[Data extracted from a collection]
----------
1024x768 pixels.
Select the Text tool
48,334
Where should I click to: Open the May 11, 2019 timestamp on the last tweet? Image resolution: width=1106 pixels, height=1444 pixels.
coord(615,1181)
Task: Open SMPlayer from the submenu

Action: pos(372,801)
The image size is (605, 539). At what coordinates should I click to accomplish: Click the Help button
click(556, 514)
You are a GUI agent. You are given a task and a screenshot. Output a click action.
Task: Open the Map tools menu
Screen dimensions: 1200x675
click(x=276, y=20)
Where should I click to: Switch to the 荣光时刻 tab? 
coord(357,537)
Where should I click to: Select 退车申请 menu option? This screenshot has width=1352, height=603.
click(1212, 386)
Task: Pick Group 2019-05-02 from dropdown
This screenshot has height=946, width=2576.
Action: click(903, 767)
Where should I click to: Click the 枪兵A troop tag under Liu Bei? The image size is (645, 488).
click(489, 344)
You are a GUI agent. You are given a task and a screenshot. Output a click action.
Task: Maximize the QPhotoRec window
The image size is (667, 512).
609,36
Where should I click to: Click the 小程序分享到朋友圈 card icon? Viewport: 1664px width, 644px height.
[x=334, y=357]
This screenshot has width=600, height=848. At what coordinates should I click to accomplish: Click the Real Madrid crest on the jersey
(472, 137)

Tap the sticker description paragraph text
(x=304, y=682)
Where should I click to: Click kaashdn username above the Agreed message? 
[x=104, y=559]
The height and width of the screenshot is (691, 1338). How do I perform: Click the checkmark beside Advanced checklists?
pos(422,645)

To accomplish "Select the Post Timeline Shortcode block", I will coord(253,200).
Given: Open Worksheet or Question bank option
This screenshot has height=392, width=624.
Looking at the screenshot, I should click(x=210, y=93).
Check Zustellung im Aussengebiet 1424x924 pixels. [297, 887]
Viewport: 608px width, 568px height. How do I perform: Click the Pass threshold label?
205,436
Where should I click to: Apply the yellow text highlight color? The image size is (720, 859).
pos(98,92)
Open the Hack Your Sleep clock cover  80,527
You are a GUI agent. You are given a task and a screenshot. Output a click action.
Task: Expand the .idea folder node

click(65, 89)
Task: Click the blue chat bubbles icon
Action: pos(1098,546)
----------
REQUIRED ACTION:
In your answer, include only the lines above starting at the line that holds "Tap the sticker description paragraph text" and ending at the line that holds "Open the Hack", copied exactly.

SOLVED PROBLEM:
Tap the sticker description paragraph text
(x=304, y=682)
Where should I click to: Click kaashdn username above the Agreed message? 
[x=104, y=559]
The height and width of the screenshot is (691, 1338). How do I perform: Click the checkmark beside Advanced checklists?
pos(422,645)

To accomplish "Select the Post Timeline Shortcode block", I will coord(253,200).
Given: Open Worksheet or Question bank option
This screenshot has height=392, width=624.
Looking at the screenshot, I should click(x=210, y=93).
Check Zustellung im Aussengebiet 1424x924 pixels. [297, 887]
Viewport: 608px width, 568px height. How do I perform: Click the Pass threshold label?
205,436
Where should I click to: Apply the yellow text highlight color? The image size is (720, 859).
pos(98,92)
Open the Hack Your Sleep clock cover  80,527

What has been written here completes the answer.